Loans from traditional banks offer lower interest rates than other sorts of debt financing. Sadly, there’s a catch: the banks are reluctant to fund ventures that lack significant collateral and a profitable track record. But don’t let that stop you. You can improve your odds of securing a loan by leveraging the Canada Small Business Financing program when you visit a banker. Offered through Industry Canada, it guarantees 85% of the value of bank loans, up to $250,000. (For details, visit strategis.ic.gc.ca/csbf.) Most startups are eligible, provided their expected revenue won’t top $5 million in the fiscal year in which they’re applying.
THE TOUCH OF AN ANGEL
Like the investors on Dragons’ Den, angels are high-net-worth individuals, usually former executives or entrepreneurs, who invest in high-potential, early-stage businesses. On top of their money, angels offer contacts and expertise. But it all comes at a price: equity and a demand for a delicious rate of return. Angels typically expect at least five times their initial investment within five years, though in practice many investments fall short of this. Angels generally aren’t after control of your firm. Still, in return for an investment that usually ranges from $20,000 to $500,000, many angels want an active role in decision-making and an assurance of transparency. Although they’ve historically kept a low profile, the proliferation of angel associations and syndicates is making it easier to get their attention. For a North America-wide listing of such groups, see angelcapitalassociation.org.
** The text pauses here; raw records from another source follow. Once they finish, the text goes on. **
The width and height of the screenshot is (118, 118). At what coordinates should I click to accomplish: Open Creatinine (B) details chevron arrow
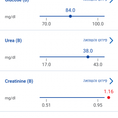tap(111, 81)
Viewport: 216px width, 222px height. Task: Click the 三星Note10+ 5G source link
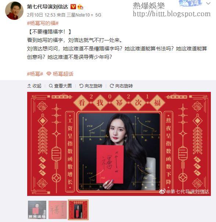[x=84, y=15]
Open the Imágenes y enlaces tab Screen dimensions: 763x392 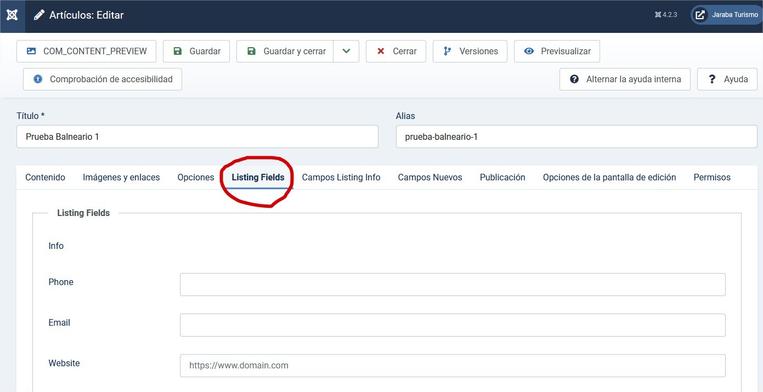pyautogui.click(x=121, y=177)
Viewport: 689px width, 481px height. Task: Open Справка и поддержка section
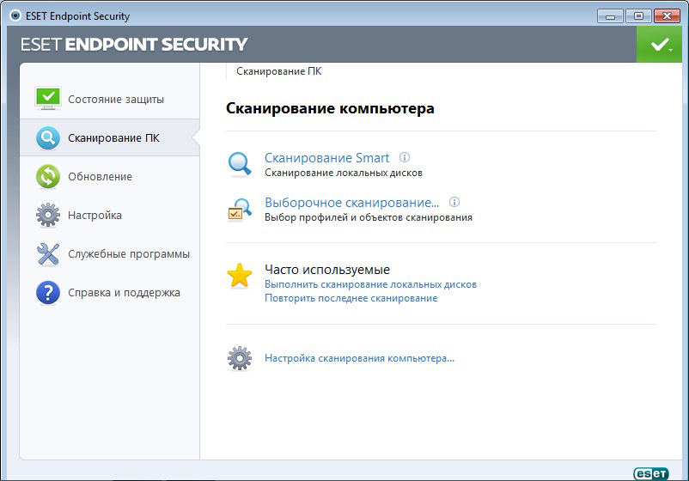[x=125, y=293]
Often the easiest funding source to tap into is friends, parents, a spouse or that wealthy uncle in the Shuswaps. According to the Business Development Bank of Canada (BDC), 13% of all Canadian entrepreneurs, not just those who run startups, turn to this source. Still, this kind of love isn’t unconditional. To avoid being the subject of menacing mutterings at your next family reunion, practise full disclosure and put the deal in writing. Also, don’t consider friends and family just for their cash. Chris Van Staveren, a partner at KPMG Enterprise and consultant to the Dragons’ Den investors, suggests asking them to co-sign or guarantee a bank loan, which might feel less risky to them. “They’re not giving you physical money, though they’re still supporting you,” Van Staveren says. “But if you default on the loan, they’ll still have to pay.”
OTTAWA’S FRIENDLY BANK
The BDC offers tailored loans, subordinated debt, venture capital and consulting services, especially to startups, fast-growth companies, manufacturers and exporters. Like the big banks, this underappreciated Crown corporation will expect you to present it with a business plan, financial projections, a good personal credit rating and a personal investment of 25% to 30%. However, its mandate is to look beyond the numbers to your goals, projects, management team and potential. And it’s often more flexible than the banks. Its Co-Vision program, for instance, lends qualifying entrepreneurs up to $150,000, with the options of customized repayment and postponing repayment of principal during your company’s first year.
A VENTURE PARTNER
Is your business an IT, biotech or communications company with fast-growth potential that is likely to go public or be acquired within five years? It so, then venture capital might be the source of capital for you. It’s a high-stakes business typified by investments of $500,000 to $5 million, sometimes more. But be warned: while VCs are more hands-off than angels, they’re just as demanding. (After all, they’re responsible for investing other people’s money rather than their own.) They’ll generally want to liquidate at least part of their holdings within five to seven years, for a payout of five to 10 times their investment.
GOVERNMENT’S HELPING HAND
These days, grants are tougher to come by than they used to be. But a sprawling array of other federal and provincial programs can help fund your startup. Options include loan guarantees such as the CSBF program (see “Guaranteed Loans,” above left); the National Research Council’s Industrial Research Assistance Program, which provides innovative firms with funding and advisory services; and the Scientific Research and Experimental Development program, which offers significant tax credits on R&D expenses. To learn about all the federal and provincial programs, visit canadabusiness.gc.ca or your local Canada Business Service Centre.
GROW IT ON CREDIT
It’s hard not to be tempted by the ease and availability of plastic, especially if you’re approved for a low-interest card. Among Canada’s Emerging Growth Companies in the 2008 PROFIT HOT 50 ranking, 22% have used credit cards to fund their firms’ startup and/or subsequent growth. Credit-card issuers offer a multitude of interest-rate and annual-fee options geared to business. And you might be able to avoid their sky-high standard interest rates by continually transferring balances to new cards whenever you get a limited-time, low-interest offer.